Dizem os pessimistas que nada é tão ruim que não possa piorar. E o relatório da Proposta de Emenda à Constituição 23, também conhecida como PEC do Calote, é a prova disso. Depois de passar na Câmara com o grave problema fiscal de se criar uma despesa fixa sem apresentar um aumento contínuo na arrecadação (e por esse motivo garantir apenas um ano do novo Auxílio Brasil) Fernando Bezerra (MDB-PE), relator do texto no Senado, resolveu “dar um jeito”. Em uma aula de descaso com as contas públicas, em vez de apresentar uma alternativa de receita que custeie o programa social, ele determinou que o Bolsa Família turbinado será permanente, e todo o gasto com políticas públicas sociais será, deliberadamente, jogado para cima do tão trincado teto dos gastos. Especialistas ouvidos pela reportagem foram categóricos ao assumir que subestimaram a capacidade do Senado em piorar um projeto que já veio bem ruim da Câmara.

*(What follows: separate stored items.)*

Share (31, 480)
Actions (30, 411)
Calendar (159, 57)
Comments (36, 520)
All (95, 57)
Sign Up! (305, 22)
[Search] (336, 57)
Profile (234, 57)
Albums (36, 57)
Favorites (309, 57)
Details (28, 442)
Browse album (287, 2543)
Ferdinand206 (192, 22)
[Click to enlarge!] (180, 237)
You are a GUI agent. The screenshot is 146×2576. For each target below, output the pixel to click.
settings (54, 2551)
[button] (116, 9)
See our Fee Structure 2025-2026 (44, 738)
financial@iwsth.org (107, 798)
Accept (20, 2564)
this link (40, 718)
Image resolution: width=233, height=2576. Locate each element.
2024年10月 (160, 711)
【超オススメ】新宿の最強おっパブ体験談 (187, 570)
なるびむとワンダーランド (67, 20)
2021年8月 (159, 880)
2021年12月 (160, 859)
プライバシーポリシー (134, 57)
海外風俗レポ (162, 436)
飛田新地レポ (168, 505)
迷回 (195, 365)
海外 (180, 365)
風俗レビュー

E se na teoria o argumento de “tirar do teto as despesas com políticas sociais” parece um retumbante afago às camadas mais vulneráveis da população, na prática ela prejudica mais severamente o pobre. Isso porque as âncoras fiscais são ferramentas importantes para que todo e qualquer governo se mostre responsável e com essa mensagem abra espaço para confiança do empresário e do investidor, acalmando indicadores sensíveis às classes menos abastadas, como inflação, juros e emprego.

Quando cria-se uma regra em que todo gasto social será jogado para cima do teto de gastos estimula-se a ideia de que todo e qualquer despesa, se vier embalado em uma ação social, pode ficar de fora da régua que controla o endividamento do governo federal, deixando investidores receosos da capacidade do governo de honrar seus compromissos, por exemplo. Segundo Luis Otavio Leal é economista-chefe do Banco Alfa, mais uma vez, o Brasil escolheu o caminho mais fácil. “Os formuladores do teto queriam que, além de guiar a trajetória dos gastos, em algum momento fosse tão restritivo que se revisse as prioridades das despesas da União”, disse. “Mas, quando esse momento chegou, colocaram ‘um zíper na camisa de força’.”

Pedro Ladeira

“Hoje é indiscutível a necessidade de garantir um espaço acima do teto para custear o programa de transferência de renda” Fernando Bezerra Relator da PEC 23 no senado.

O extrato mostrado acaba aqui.